Robert Scheer doesn’t come to OC often for a talk, Q & A, and book sale/signing. I invite you this Tuesday evening May 5 to Laguna Woods Clubhouse 5 for his talk and new book, both titled “They Know Everything About You: How Data-Collecting Corporations and Snooping Government Agencies Are Destroying Democracy.”  Doors open 6:00 pm; buy his new and prior books; he’ll sign them from 6:30 until the program starts at 7:00, and also after it ends.   Concerned Citizens members free, guests $3.

surveillance with scheer

Robert Scheer’s insights, witty delivery, and provocative views make for an evening you won’t forget!

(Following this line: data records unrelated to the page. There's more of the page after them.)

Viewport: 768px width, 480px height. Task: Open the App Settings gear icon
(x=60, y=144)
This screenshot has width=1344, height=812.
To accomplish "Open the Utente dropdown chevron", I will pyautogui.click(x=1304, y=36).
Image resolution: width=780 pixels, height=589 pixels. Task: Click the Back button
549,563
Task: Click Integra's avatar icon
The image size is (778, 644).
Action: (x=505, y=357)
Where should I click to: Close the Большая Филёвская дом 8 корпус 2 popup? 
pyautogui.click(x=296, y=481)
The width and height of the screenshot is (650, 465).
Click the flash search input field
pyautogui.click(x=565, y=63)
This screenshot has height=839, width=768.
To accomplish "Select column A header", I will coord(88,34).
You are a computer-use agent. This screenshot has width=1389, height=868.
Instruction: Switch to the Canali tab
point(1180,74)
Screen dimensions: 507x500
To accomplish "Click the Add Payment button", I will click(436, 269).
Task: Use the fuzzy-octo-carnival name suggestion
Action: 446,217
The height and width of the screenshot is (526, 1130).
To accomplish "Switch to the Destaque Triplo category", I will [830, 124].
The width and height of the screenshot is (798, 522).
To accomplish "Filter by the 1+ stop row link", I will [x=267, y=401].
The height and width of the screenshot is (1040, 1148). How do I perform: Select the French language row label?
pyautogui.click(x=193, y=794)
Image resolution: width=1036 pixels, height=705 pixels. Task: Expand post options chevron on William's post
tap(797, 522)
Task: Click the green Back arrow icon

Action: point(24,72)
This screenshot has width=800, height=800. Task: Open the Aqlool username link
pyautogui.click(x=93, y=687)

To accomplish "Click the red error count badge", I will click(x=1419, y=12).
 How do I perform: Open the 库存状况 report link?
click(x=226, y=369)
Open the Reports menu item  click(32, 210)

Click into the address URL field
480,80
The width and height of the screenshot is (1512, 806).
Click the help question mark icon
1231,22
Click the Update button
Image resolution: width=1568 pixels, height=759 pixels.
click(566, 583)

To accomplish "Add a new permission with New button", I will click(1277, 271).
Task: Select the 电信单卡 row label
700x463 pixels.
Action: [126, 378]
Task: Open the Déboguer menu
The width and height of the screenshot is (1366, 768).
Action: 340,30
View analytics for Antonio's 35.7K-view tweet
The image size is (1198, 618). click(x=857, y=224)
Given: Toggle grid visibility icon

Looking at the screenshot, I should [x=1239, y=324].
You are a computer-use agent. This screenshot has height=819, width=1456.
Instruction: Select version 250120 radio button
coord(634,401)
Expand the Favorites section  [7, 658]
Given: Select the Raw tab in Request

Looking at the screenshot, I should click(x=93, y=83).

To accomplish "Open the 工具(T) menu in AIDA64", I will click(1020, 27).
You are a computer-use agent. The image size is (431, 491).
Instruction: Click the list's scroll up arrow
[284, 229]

Leading figures rave about his new book:

“Robert Scheer reminds us that privacy is everything –  the protector of our liberty . . . With clarity and precision,  [he] dissects the military-intelligence complex, showing it  to be neither very secure nor very intelligent, but, rather,  dangerous to us all.”
Robert B. Reich, Professor of Public Policy, U.C. Berkeley

“ ‘They Know Everything About You’ is a brilliant book.  Robert Scheer, who covered my 1971 trial after I released the Pentagon Papers . . . is a key voice and his  book . . . is an indispensable text for our time.”
Daniel Ellsberg, Pentagon Papers author

“Robert Scheer has . . . issued a clarion call in these pages, lest we unwittingly click-away our freedom.”
John Dean, bestselling author, former counsel to Pres. Nixon

Robert Scheer is Editor of Truthdig, the Webby Award-winning online magazine, and nationally syndicated in publications such as The Nation, Huffington Post and many newspapers. He has built a reputation for strong social and political writing over decades as a journalist. He was Vietnam correspondent, managing editor and editor-in-chief of Ramparts magazine from 1964 to 1969, L.A. Times national correspondent from 1976 to 1993, and its syndicated columnist and contributing editor the next 12 years. Author of 10 books, he interviewed every president from Richard Nixon to Bill Clinton. His experience as a reporter, editor, and candidate for office makes him uniquely able to guide a journey across the landscape of progressive issues. He is now a clinical professor in the USC Annenberg School for Communication and Journalism.  [Vern adds:  Remember him being unceremoniously fired from the Times in 2005, in what seemed like a craven capitulation to the Bush-Cheney war machine?  I do.]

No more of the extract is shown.